Bumping it to the top again.........I have a sneaking feeling that most here are members of the BF site as well and have seen this alot on that site.


----------



## Velo Vol (Mar 9, 2005)

msheron said:


> Bumping it to the top again.........I have a sneaking feeling that most here are members of the BF site as well and have seen this alot on that site.


Do you have any proof of that? :shocked:


----------



## msheron (Nov 2, 2005)

That avatar looks strangely familiar!


----------



## msheron (Nov 2, 2005)

Okay................my new home.


----------



## Velo Vol (Mar 9, 2005)

msheron said:


> Okay................my new home.


What?


----------



## msheron (Nov 2, 2005)

Had a run in with a mod. on the other forum and let's just say we did not see eye to eye.
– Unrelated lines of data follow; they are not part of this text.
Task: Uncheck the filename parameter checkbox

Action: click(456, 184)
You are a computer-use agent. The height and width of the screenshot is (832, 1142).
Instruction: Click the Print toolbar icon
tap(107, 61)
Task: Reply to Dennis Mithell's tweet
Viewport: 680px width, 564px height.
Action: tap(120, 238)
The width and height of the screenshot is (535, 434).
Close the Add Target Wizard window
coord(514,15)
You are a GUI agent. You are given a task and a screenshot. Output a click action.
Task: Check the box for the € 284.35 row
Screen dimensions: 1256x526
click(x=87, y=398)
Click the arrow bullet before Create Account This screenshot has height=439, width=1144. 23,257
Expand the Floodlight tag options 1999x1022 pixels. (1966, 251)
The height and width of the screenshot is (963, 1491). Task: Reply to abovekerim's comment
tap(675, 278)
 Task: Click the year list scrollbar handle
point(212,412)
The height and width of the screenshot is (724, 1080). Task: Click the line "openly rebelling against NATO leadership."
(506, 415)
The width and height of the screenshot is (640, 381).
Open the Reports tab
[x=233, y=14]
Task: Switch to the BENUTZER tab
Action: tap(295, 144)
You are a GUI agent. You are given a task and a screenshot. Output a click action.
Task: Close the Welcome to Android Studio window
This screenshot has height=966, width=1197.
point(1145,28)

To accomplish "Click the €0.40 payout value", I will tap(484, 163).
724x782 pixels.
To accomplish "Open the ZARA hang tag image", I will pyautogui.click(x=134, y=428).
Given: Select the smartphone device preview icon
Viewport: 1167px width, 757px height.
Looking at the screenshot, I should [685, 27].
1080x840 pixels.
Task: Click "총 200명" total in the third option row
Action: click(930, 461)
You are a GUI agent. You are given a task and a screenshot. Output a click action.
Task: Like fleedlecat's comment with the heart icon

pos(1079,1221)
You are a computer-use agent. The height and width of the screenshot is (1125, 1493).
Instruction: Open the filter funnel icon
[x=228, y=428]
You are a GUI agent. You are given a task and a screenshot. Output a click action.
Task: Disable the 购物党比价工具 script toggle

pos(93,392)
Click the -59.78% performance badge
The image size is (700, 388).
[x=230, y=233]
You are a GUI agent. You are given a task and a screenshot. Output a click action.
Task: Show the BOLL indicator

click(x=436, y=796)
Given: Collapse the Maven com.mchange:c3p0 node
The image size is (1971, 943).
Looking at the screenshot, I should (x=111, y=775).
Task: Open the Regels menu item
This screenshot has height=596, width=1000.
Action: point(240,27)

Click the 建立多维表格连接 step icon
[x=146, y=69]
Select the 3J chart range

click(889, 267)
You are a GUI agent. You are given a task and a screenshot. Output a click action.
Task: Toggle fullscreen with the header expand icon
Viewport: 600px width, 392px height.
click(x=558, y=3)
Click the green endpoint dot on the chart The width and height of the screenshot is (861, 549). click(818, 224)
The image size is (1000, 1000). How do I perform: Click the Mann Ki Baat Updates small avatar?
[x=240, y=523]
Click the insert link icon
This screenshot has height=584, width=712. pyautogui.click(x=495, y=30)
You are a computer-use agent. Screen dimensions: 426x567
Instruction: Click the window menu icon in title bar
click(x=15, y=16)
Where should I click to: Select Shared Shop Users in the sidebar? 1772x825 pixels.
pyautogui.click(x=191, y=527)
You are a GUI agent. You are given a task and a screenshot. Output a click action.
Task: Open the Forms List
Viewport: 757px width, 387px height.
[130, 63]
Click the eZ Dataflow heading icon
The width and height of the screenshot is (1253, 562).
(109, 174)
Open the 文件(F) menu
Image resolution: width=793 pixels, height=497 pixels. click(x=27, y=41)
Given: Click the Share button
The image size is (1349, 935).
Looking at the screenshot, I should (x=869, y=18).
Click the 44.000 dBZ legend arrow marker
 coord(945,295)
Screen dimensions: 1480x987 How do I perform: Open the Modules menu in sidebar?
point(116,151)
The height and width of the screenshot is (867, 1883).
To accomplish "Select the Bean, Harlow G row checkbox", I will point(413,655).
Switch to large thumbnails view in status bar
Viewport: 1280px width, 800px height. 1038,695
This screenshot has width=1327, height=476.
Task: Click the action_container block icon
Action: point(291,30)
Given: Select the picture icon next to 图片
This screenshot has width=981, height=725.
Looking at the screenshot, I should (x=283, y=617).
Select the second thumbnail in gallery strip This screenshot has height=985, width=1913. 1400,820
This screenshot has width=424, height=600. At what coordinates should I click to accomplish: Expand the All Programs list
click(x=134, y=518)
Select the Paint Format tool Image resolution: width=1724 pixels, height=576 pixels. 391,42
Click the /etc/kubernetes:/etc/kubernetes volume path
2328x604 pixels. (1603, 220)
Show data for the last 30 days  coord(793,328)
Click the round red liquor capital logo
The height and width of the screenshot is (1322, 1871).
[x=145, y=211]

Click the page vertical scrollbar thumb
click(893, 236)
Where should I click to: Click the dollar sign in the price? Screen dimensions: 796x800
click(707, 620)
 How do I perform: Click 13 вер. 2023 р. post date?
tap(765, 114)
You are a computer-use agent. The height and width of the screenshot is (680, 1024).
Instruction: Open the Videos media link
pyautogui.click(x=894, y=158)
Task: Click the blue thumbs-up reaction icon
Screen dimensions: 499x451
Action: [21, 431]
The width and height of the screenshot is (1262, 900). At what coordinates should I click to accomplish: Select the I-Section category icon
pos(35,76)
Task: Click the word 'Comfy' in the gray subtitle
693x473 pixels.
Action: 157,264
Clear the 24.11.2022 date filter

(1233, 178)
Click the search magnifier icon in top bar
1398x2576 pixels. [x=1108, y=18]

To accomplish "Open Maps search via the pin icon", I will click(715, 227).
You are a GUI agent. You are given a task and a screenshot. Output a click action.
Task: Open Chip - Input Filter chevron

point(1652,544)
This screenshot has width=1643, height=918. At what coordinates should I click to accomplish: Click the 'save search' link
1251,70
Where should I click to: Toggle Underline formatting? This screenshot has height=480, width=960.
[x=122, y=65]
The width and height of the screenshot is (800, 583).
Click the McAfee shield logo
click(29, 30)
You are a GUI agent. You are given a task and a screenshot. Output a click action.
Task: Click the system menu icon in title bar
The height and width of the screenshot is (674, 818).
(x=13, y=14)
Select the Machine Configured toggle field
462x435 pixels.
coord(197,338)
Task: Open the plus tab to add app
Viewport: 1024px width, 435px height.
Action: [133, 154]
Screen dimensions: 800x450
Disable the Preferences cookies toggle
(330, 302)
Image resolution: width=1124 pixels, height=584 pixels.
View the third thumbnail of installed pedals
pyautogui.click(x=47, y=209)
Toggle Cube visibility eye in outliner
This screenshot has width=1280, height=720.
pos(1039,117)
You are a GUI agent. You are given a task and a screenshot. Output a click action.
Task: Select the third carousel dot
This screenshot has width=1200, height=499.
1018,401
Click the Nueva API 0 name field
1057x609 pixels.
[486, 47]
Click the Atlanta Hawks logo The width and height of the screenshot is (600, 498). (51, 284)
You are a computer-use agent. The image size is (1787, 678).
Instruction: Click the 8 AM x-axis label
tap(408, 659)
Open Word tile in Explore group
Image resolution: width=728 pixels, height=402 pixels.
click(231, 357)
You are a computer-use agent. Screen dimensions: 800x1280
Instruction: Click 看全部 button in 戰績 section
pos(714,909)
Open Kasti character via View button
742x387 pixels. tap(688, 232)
I hate it but I just can't be a part of a online community that has mods. with such power to try and influence their ideals or what they think is appropriate when there was no issue.

Oh well. I will see you at the May ride. I just need a break and this is what must be.


----------



## Velo Vol (Mar 9, 2005)

Oh. Sorry about that.

I'm trying to consolidate the weekend details together on one post.

See here.

I'm not clear on the specifics of the Sunday ride. If you want to post them here, or e-mail them to me, or whatever. I also thought it would be nice to post a roll call list of people who might be attending, if you have that.


----------



## msheron (Nov 2, 2005)

I will. The ride will begin at 10 am at the meeting point. If everyone wants to get there at 9:30-9:45 that would be nice. The directions are as follows:

Take I-26 West /19-23 North toward Weaverville, NC from downtown Asheville, NC. Get off on the Elk Mountain Rd. exit which is just about 5 minutes up I-26. At the top of the ramp make a left turn and follow the road until it t-intersects at the bottom of the hill. Make a right turn and travel past the water treatment plant on the right and the old Buncombe County Environmental building will be on the hill on the right. I will place a wooden stake at the entrance to the parking lot that will be blazed with orange at the top.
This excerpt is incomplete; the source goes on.